### List of tasks:
- 1) In the Jetty file upload thread, which HTTP header carries the name of the uploaded file?
- 2) Continue the Jetty file upload thread from the point where it ends.

Start of Text to read

Since the Jetty component exposes an endpoint, there is no implicit assumption that the request will be a file so there is no built in functionality for this purpose. You can still determine the name of the file being uploaded as it is passed along in the request in the content-disposition HTTP header. You an use a bean to to parse the filename from this header and set another header that can be used in your file endpoint.

This reference[1] describes how you can parse the value out of the header.

Thanks,
Andy

[1] - https://docs.oracle.com/javaee/6/tutorial/doc/glraq.html

-- 
Andrew Block

On September 2, 2015 at 7:01:42 AM, s.marjanovic (slavisa.marjanovic.83@gmail.com) wrote:

Hello,  

I'm creating a route that is supposed the accept an HTTP POST with a file  
and, among other things, archive that file. My route is as shown below:  

from("jetty:http://{{host}}?httpMethodRestrict=POST").routeId("MyRoute")

End of Text to read
Start of Data provided

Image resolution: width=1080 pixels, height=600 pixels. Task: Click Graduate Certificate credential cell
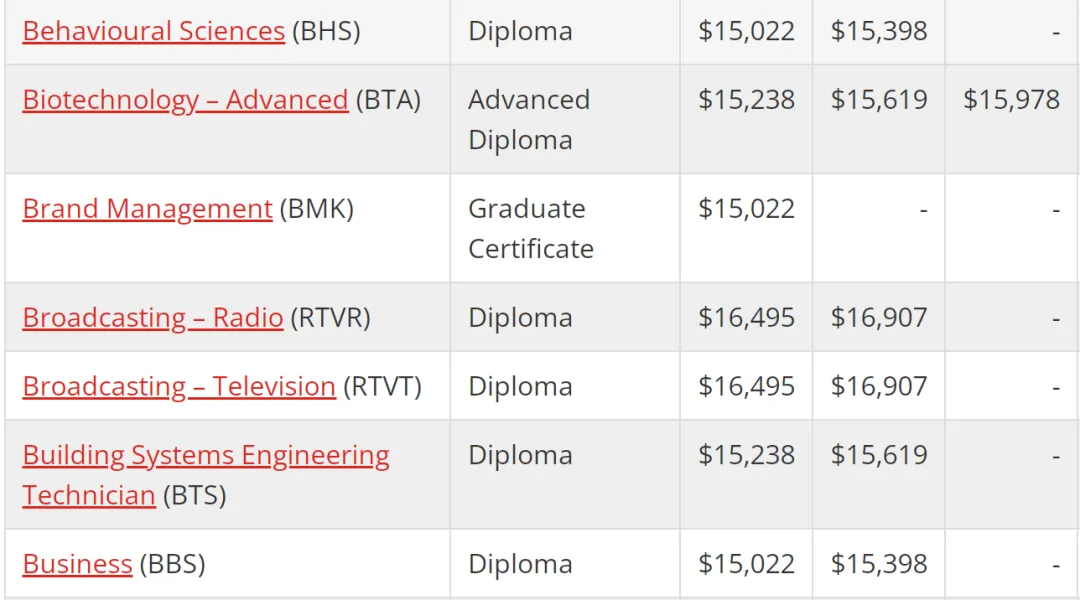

End of Data provided

### Task-by-task answers:
- 1) The content-disposition HTTP header.

- 2)
.to("file:"+"{{localArchiveFile}}")  
.unmarshal().zipFile()  
.convertBodyTo(String.class)  
.inOnly("amq:queue:MyQueue?timeToLive={{timetolive}}");  

Stream cache is enabled on camel context level.  

The problem I have is that file gets archived as something like ".134216472"  
(a dot plus current system time).  

Here's the filename pattern for inspection:  
/data/archive/?fileName=${date:now:yyyyMMdd}/${file:onlyname}.${date:now:HHmmssSSS}  

I'd like to avoid this and save the file with it's original name with  
appended timestamp. I have inspected the exchange in debugger but I don't  
see the filename in in.headers or in.request. Is there a way that I'm  
missing that would enable me to get to the filename?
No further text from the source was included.